DATA FOR THIS EXERCISE: Begin

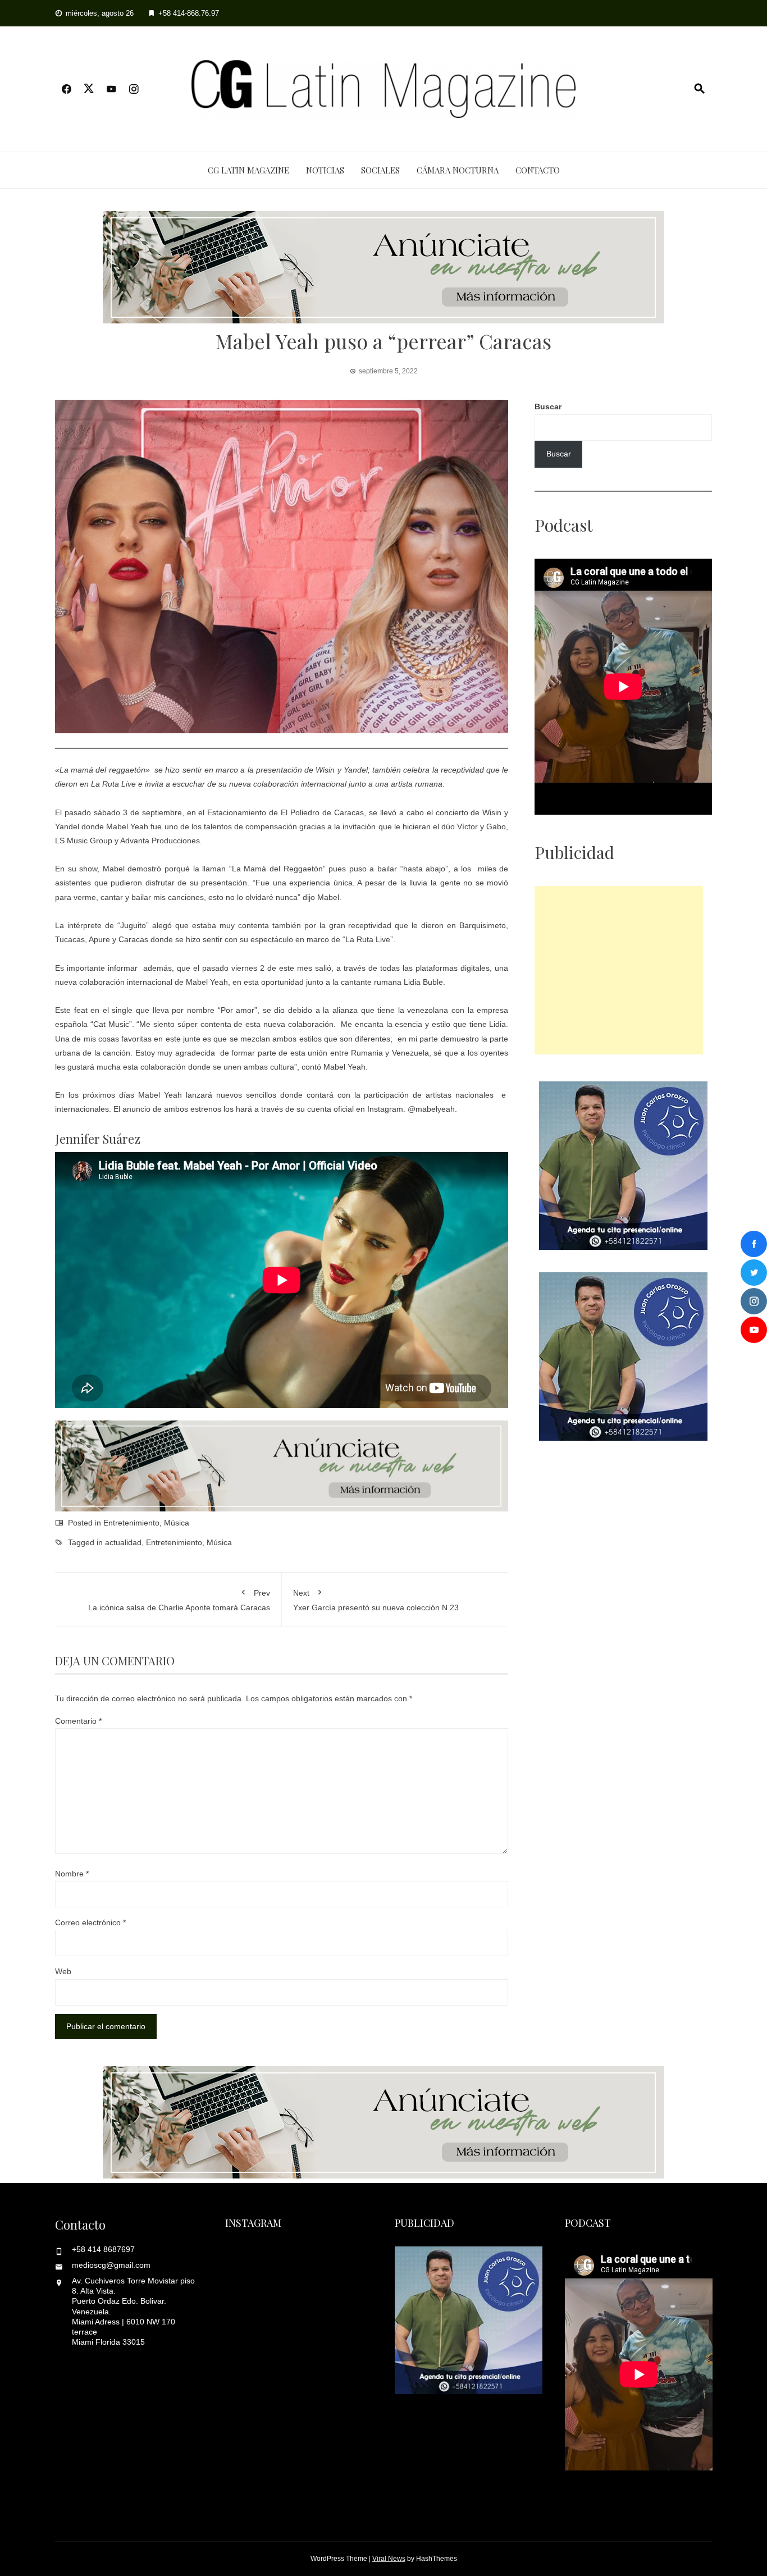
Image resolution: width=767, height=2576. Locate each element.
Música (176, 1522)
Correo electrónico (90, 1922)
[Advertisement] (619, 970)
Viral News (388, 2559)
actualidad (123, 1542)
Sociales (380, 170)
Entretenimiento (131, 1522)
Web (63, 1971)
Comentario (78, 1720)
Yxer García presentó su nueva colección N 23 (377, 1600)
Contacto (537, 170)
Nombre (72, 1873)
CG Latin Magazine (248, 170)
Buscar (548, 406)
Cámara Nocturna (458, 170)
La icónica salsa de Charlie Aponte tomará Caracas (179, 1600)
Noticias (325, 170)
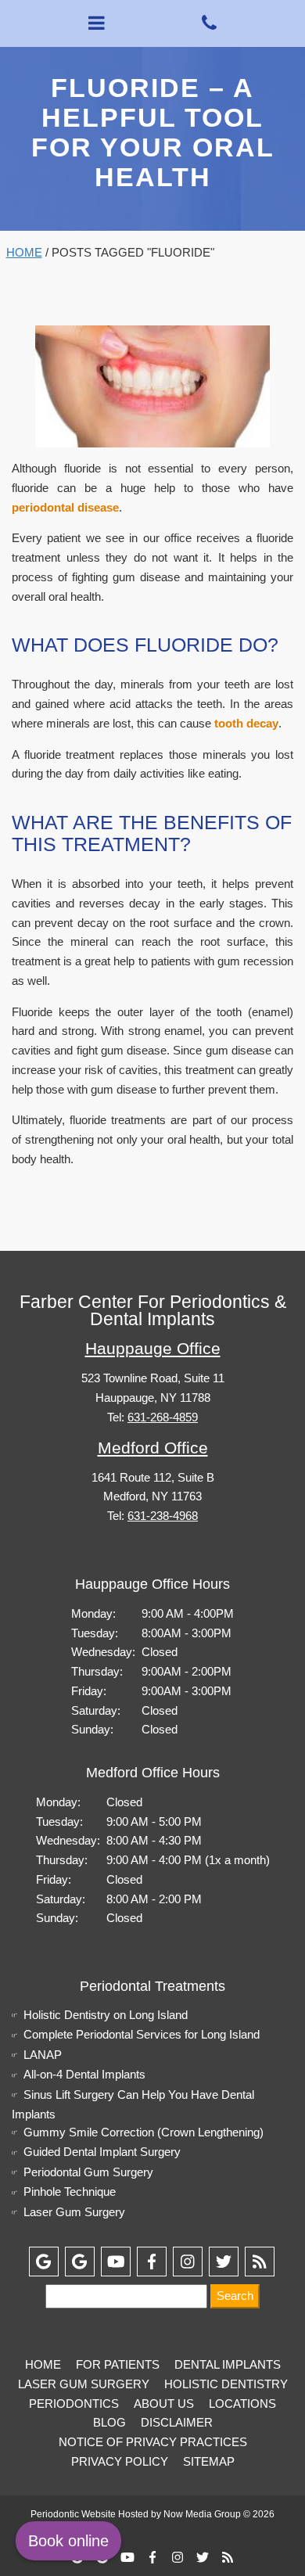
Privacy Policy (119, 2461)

DATA FOR THIS EXERCISE: End

◆ WHAT IS REQUIRED: Please print the records above word for word, leaving every image out.

◆ SOLVED EXERCISE:
Image resolution: width=767, height=2576. Locate each element.
Música (176, 1522)
Correo electrónico (90, 1922)
[Advertisement] (619, 970)
Viral News (388, 2559)
actualidad (123, 1542)
Sociales (380, 170)
Entretenimiento (131, 1522)
Web (63, 1971)
Comentario (78, 1720)
Yxer García presentó su nueva colección N 23 (377, 1600)
Contacto (537, 170)
Nombre (72, 1873)
CG Latin Magazine (248, 170)
Buscar (548, 406)
Cámara Nocturna (458, 170)
La icónica salsa de Charlie Aponte tomará Caracas (179, 1600)
Noticias (325, 170)
Privacy Policy (119, 2461)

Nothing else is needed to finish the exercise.